Archaeology without frontiers

The international contacts of 20th-century Spanish archaeology

Research project MINECO-Ministerio de Economía y Competitividad, Plan Nacional I+D+i, nº ref. HAR2012-334033

The aim of the project is to take in-depth look at the impact that relations with scholars from other countries had on Spanish archaeology in the twentieth century. The idea is to break with the various myths that have become firmly established in the histories of Spanish archaeology: – Firstly, that Spanish archaeologists were the passive recipients of new information coming from other countries. – Secondly, that during the long period of the Franco regime these experts were almost completely isolated internationally.
Our research aims to confirm with data the impressions obtained from our own previous investigations. Although it cannot be denied that Spanish archaeology was to a large extent a victim of what some describe as scientific colonialism, mainly at the hands of the French, German, British and American archaeologists, the reaction of the archaeologists in Spain was not passive; in fact they took advantage of the external financing for their own scientific and academic purposes. Moreover, far from the view of a Spain with closed borders, the data compiled to date appear to indicate that Spanish archaeologists had established personal contacts and scientific exchanges with their colleagues in the rest of Europe, which are practically forgotten today and need to be brought back into the open.
These personal relations favoured the holding of major international conferences in Spain, which we will analyse from that perspective in our research.

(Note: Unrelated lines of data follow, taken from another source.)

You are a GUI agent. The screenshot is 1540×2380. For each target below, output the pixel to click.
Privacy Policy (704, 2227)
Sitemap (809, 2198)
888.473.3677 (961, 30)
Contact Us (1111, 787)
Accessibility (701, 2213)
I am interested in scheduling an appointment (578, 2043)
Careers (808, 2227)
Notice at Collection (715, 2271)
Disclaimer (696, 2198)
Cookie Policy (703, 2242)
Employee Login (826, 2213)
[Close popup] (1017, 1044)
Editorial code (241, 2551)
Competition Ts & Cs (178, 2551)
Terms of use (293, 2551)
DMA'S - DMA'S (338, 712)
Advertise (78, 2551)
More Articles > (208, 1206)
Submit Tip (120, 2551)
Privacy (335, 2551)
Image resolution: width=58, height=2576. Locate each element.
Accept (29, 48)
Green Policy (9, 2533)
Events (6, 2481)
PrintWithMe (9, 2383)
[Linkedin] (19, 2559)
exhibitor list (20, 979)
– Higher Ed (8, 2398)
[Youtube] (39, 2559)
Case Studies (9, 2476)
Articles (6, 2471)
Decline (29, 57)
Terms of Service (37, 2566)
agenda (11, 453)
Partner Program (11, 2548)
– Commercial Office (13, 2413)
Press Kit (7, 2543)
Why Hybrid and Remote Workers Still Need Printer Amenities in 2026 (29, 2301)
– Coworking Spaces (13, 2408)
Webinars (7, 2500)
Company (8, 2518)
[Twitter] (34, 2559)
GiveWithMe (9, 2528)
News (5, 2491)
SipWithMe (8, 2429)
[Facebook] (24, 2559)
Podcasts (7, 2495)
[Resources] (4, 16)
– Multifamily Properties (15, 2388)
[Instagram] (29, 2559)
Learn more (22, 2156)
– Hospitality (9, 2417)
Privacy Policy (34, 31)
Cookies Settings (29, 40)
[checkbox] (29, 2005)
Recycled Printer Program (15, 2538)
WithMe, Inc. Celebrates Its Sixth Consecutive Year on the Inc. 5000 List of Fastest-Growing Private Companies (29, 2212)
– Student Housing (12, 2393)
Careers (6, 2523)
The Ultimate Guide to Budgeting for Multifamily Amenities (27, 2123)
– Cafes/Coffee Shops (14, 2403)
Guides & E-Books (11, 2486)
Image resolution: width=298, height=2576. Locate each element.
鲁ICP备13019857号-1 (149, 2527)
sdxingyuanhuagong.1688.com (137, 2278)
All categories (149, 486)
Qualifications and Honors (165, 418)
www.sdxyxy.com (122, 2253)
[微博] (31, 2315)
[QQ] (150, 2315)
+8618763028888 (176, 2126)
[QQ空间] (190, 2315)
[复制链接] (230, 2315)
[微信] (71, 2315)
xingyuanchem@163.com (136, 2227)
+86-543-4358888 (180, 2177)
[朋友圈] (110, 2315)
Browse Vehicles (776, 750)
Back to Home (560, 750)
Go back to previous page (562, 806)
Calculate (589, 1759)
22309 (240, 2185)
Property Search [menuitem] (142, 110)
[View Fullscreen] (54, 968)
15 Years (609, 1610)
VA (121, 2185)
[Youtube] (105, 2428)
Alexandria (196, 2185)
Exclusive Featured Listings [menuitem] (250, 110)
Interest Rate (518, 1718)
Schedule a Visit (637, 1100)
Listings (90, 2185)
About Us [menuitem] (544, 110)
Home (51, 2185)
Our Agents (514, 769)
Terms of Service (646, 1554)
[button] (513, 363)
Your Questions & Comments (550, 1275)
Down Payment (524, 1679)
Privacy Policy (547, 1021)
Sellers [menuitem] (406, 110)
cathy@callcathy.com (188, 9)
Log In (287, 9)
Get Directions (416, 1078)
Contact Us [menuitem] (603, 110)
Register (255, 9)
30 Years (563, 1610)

On the other hand, although we know that Spanish archaeologists travelled abroad in the first three decades of the century thanks to JAE grants, we know little about much of the subsequent period when they continued to travel thanks to a range of possibilities offered by institutions such as the CSIC and universities. Also of importance was their participation in UNESCO’S international campaign to save the monuments of Nubia.

Another subject we will study in depth in this project is how the political regime affected the nature of the academic relations between Spain and the surrounding countries.
Our proposed study methodology is based on three main area:

– The compilation, study and critical analysis of the printed sources in bibliographies found in Spain and other countries.